Work out how many lines of the listing hold "screenshot", then state only that count.

SOURCE MATERIAL:

________

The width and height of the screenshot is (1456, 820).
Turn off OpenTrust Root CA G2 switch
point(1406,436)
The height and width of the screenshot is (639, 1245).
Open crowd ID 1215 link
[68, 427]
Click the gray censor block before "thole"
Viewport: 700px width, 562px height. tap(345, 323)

________

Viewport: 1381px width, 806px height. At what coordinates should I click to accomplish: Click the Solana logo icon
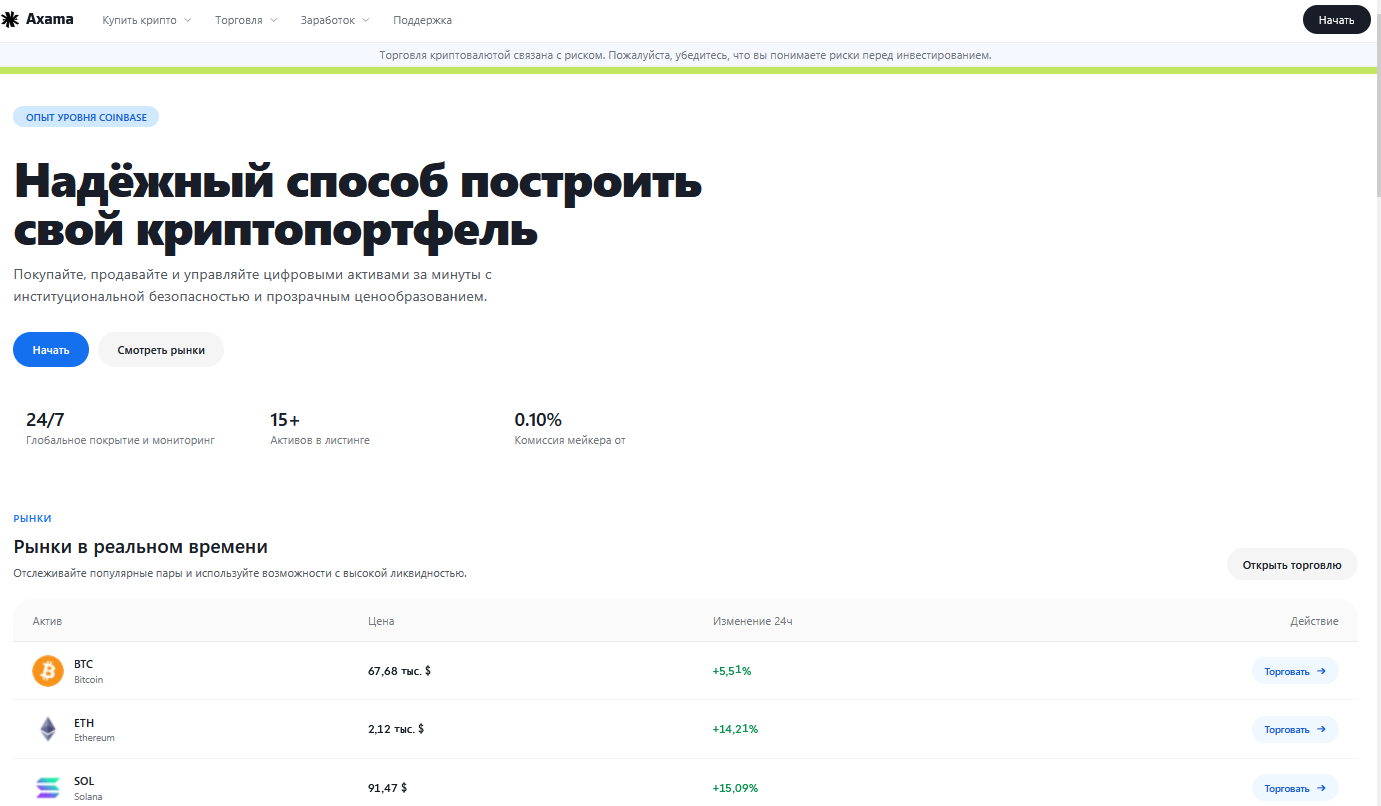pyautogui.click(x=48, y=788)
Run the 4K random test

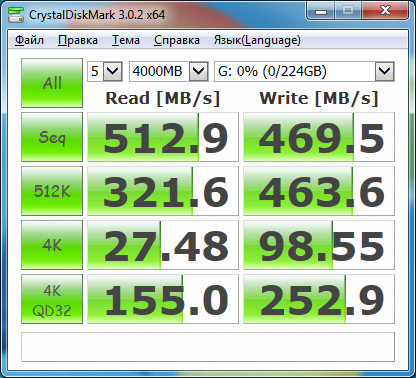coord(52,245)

________

RESPONSE:
2